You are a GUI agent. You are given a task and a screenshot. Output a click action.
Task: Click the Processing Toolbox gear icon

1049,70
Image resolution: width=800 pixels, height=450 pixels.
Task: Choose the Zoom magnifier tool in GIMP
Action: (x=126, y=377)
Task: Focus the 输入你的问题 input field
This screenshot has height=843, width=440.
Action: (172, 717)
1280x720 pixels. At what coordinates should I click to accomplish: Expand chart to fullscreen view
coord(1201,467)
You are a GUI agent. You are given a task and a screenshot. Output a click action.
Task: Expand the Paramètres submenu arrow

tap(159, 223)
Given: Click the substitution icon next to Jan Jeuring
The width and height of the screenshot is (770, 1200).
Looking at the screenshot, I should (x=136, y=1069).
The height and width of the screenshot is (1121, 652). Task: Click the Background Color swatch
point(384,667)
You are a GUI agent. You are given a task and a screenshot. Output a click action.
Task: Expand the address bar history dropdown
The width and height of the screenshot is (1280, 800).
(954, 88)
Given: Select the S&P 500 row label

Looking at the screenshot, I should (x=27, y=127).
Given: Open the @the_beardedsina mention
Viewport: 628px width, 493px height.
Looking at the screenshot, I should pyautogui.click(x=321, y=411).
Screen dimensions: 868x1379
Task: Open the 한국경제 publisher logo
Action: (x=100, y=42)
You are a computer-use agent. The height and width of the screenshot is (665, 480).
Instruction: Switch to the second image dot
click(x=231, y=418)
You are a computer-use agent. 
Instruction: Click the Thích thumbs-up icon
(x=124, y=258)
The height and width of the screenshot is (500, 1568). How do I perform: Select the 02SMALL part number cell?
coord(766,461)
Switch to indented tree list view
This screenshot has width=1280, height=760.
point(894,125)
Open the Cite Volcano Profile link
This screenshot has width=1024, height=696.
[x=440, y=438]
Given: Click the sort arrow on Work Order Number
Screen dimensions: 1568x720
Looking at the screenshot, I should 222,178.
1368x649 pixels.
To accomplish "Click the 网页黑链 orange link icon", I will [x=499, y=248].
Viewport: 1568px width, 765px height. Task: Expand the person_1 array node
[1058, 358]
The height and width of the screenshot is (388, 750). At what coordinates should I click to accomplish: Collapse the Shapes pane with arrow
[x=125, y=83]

++++

### What is required
Repeat the records above exactly.

### Reply
You are a GUI agent. You are given a task and a screenshot. Output a click action.
Task: Click the Processing Toolbox gear icon

1049,70
Image resolution: width=800 pixels, height=450 pixels.
Task: Choose the Zoom magnifier tool in GIMP
Action: (x=126, y=377)
Task: Focus the 输入你的问题 input field
This screenshot has height=843, width=440.
Action: (172, 717)
1280x720 pixels. At what coordinates should I click to accomplish: Expand chart to fullscreen view
coord(1201,467)
You are a GUI agent. You are given a task and a screenshot. Output a click action.
Task: Expand the Paramètres submenu arrow

tap(159, 223)
Given: Click the substitution icon next to Jan Jeuring
The width and height of the screenshot is (770, 1200).
Looking at the screenshot, I should (x=136, y=1069).
The height and width of the screenshot is (1121, 652). Task: Click the Background Color swatch
point(384,667)
You are a GUI agent. You are given a task and a screenshot. Output a click action.
Task: Expand the address bar history dropdown
The width and height of the screenshot is (1280, 800).
(954, 88)
Given: Select the S&P 500 row label

Looking at the screenshot, I should (x=27, y=127).
Given: Open the @the_beardedsina mention
Viewport: 628px width, 493px height.
Looking at the screenshot, I should pyautogui.click(x=321, y=411).
Screen dimensions: 868x1379
Task: Open the 한국경제 publisher logo
Action: (x=100, y=42)
You are a computer-use agent. The height and width of the screenshot is (665, 480).
Instruction: Switch to the second image dot
click(x=231, y=418)
You are a computer-use agent. 
Instruction: Click the Thích thumbs-up icon
(x=124, y=258)
The height and width of the screenshot is (500, 1568). How do I perform: Select the 02SMALL part number cell?
coord(766,461)
Switch to indented tree list view
This screenshot has width=1280, height=760.
point(894,125)
Open the Cite Volcano Profile link
This screenshot has width=1024, height=696.
[x=440, y=438]
Given: Click the sort arrow on Work Order Number
Screen dimensions: 1568x720
Looking at the screenshot, I should 222,178.
1368x649 pixels.
To accomplish "Click the 网页黑链 orange link icon", I will [x=499, y=248].
Viewport: 1568px width, 765px height. Task: Expand the person_1 array node
[1058, 358]
The height and width of the screenshot is (388, 750). At what coordinates should I click to accomplish: Collapse the Shapes pane with arrow
[x=125, y=83]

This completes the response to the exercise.